In 2011, it was calculated that it cost PMHP R185 (US$22.50) to provide maternal mental health services to one woman for one year. This included as many counselling sessions as she needed, the counsellor’s liaison work with psychiatric services and social support agencies, and postnatal followup care. This can be compared to the average rate of private-sector psychotherapy which is R700 (US$85.00) per hour for one individual counselling session alone (PsySSA 2012). Although PMHP’s mental health services were initiated with volunteers providing counselling, it became clear, as uptake increased, that a project coordinator and funding for basic costs were necessary for the smooth running and sustainability of the service. PMHP covers these costs through a variety of sources, namely philanthropic foundations locally and internationally, the Department of Social Development Western Cape, individual donors, the corporate sector and research funding agencies. PMHP’s operations were formalised when it relocated into the University of Cape Town. This relocation was significant, affording the project considerable support from the institution for operational overheads and the infrastructure to access funding from donor organisations, as well as providing the project with access to expertise for the evaluation and further development of the intervention

In terms of the effects of the projects, a preliminary evaluation of the followup calls made by counsellors in 2011 (n = 276) indicated that 90% of clients reported that their primary problems had improved, 71% reported they were coping at follow-up, 74.6% reported positive mood, 95% reported successful bonding with their baby and 93% of women viewed counselling sessions positively (Field et al. 2014). Furthermore, a study conducted between January 2010 and December 2011 which investigated the use of PMHP services at one of its facilities found that, of the women who attended counselling, the majority came for two sessions or more, and most of these women did not default any counselling appointments, suggesting that the women found the service satisfactory (Baron et al. 2014). Interestingly, the study found that women with more children were more likely to default several counselling appointments compared to women with no children, suggesting that childcare responsibilities make it potentially more difficult to attend health care appointments.

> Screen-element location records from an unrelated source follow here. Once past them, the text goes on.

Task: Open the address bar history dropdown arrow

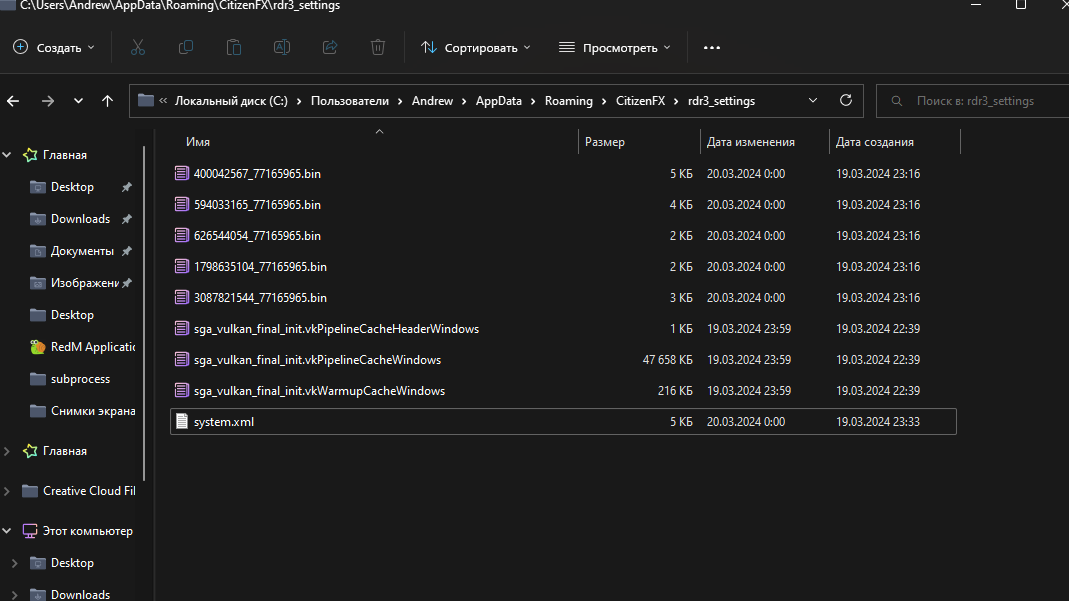Action: pos(812,100)
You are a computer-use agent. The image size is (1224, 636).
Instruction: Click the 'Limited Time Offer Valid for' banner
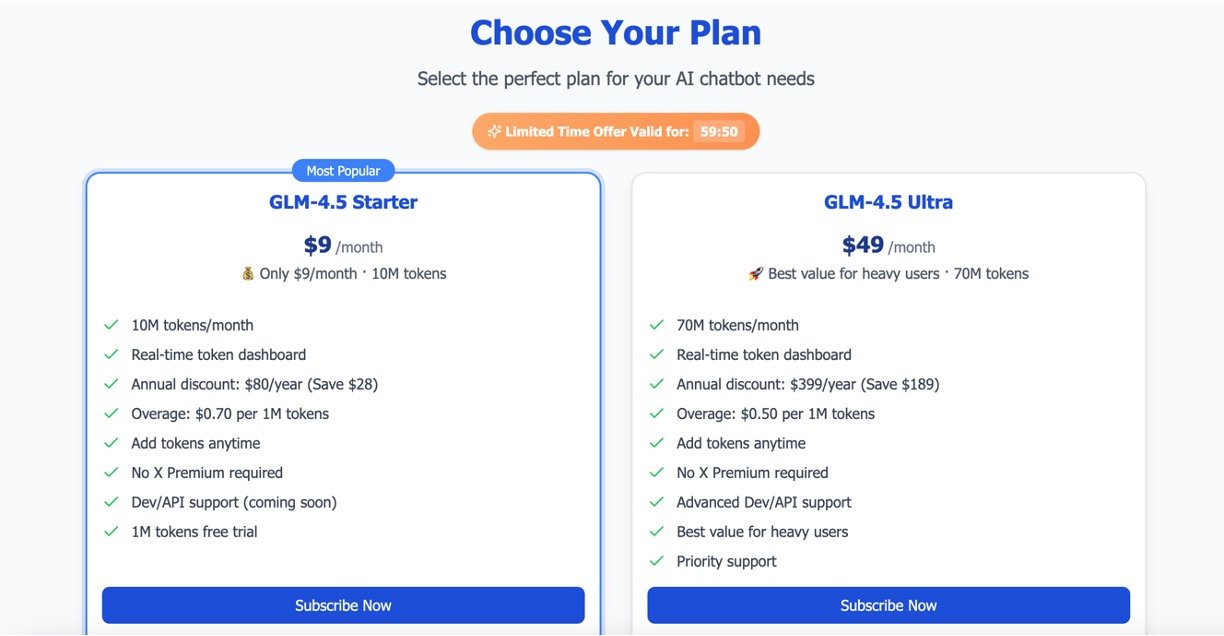click(597, 132)
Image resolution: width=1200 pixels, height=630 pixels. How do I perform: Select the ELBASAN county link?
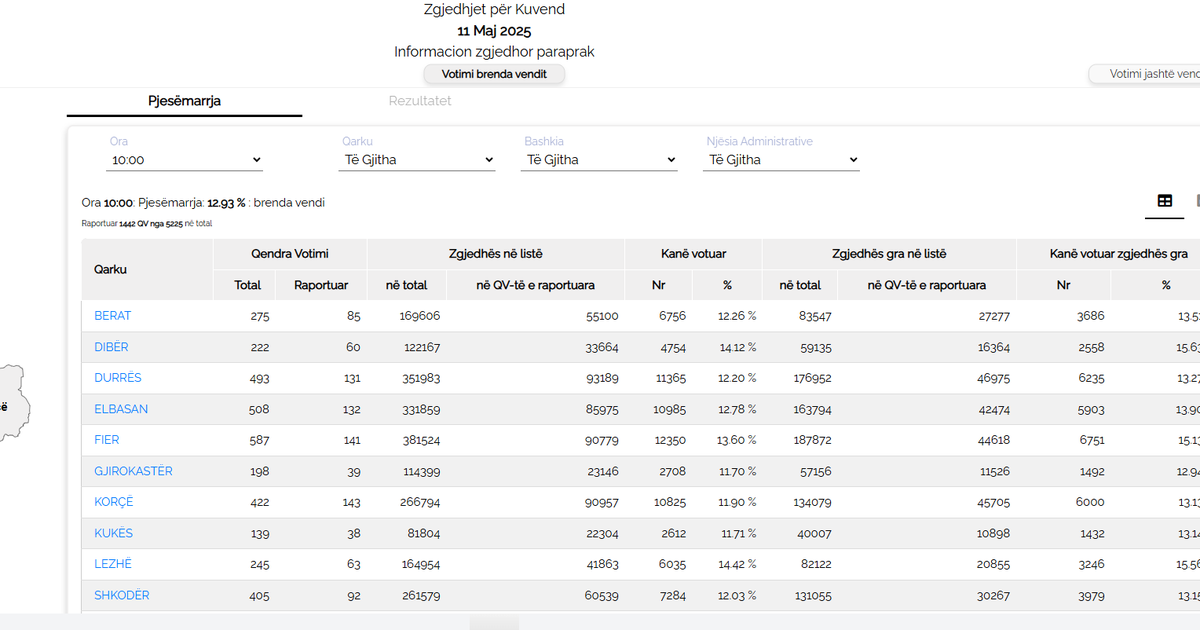point(119,409)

In addition, an external qualitative evaluation found that staff benefited from improved capability to identify and assist with mental health problems (Chesselet 2005). Rather than adding a burden to their workload, staff reported a sense of relief that systems have been developed to meet previously ignored need. Furthermore, the study found that the uptake of training and associated enthusiasm amongst staff was further enhanced when participative methodologies were used. The staff reported that this gave them a sense of empowerment to address their own and clients’ psychological distress.

Ultimately, these findings suggest high levels of acceptability for, and significant benefits of, the PMHP services which can be provided at a relatively low cost and delivered in considerably busy, low-resource facilities. However, if the model were considered for application elsewhere, certain key issues would need to be carefully considered. For example, PMHP sites are all situated in urban areas, where the availability of resources and the quality of health care are considerably better in comparison to rural areas. Furthermore, given the high antenatal attendance in South Africa, women’s first antenatal visit provides a suitable and effective opportunity to initiate contact and screen pregnant women for mental distress. In situations where women do not attend health facilities regularly in the perinatal period, careful thought would need to be given to what would be the optimal environment to reach, screen and provide mental health care to women. In addition, the use of telephone calls as the primary mode of follow-up is feasible in South Africa, where there is high mobile phone ownership, text messaging services are relatively cheap and ‘please call me’ messages can be sent free of charge. Although a similar pattern is true in other African countries (UNDP 2012), this may not be the case in all low-resource settings, where alternative means of follow-up and continuous care, factors inherent in the model’s success, would need to be considered.